Information given —
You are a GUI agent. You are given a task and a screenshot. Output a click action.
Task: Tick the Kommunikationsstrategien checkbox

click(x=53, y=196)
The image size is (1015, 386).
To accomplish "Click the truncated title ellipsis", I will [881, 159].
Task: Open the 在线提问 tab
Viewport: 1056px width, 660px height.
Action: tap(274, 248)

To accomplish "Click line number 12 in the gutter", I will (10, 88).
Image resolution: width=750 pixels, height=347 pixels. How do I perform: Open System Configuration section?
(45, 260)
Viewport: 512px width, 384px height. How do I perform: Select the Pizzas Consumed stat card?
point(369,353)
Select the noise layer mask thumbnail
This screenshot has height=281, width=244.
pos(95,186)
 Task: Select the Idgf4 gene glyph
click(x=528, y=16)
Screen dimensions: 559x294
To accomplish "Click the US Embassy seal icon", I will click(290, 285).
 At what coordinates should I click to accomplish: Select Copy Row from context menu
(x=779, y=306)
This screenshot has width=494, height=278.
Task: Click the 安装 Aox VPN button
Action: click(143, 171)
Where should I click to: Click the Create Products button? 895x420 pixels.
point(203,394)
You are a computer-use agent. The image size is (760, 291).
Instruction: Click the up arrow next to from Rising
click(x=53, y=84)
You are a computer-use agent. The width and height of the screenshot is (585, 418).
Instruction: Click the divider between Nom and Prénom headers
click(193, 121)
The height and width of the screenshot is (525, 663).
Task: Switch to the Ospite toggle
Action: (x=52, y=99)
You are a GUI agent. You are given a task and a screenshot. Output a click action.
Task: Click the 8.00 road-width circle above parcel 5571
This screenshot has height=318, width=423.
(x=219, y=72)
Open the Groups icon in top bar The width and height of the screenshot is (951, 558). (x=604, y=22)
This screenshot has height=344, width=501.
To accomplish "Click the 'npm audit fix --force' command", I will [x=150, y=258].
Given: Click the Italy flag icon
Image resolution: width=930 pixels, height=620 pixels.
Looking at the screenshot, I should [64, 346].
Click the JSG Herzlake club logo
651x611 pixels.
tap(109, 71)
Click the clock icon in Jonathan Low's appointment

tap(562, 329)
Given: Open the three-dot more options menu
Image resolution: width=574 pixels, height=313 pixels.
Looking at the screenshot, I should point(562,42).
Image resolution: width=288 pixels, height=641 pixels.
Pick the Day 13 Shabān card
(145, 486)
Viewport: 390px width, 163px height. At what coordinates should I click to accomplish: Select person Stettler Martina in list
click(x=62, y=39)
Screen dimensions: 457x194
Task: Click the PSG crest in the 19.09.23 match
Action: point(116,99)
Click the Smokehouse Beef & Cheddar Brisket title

Work to complete — Each line of the entries that contains the word "will" should be listed.

Task answer —
To accomplish "Click the truncated title ellipsis", I will [881, 159].
To accomplish "Click line number 12 in the gutter", I will (10, 88).
To accomplish "Click the US Embassy seal icon", I will click(290, 285).
To accomplish "Click the 'npm audit fix --force' command", I will [x=150, y=258].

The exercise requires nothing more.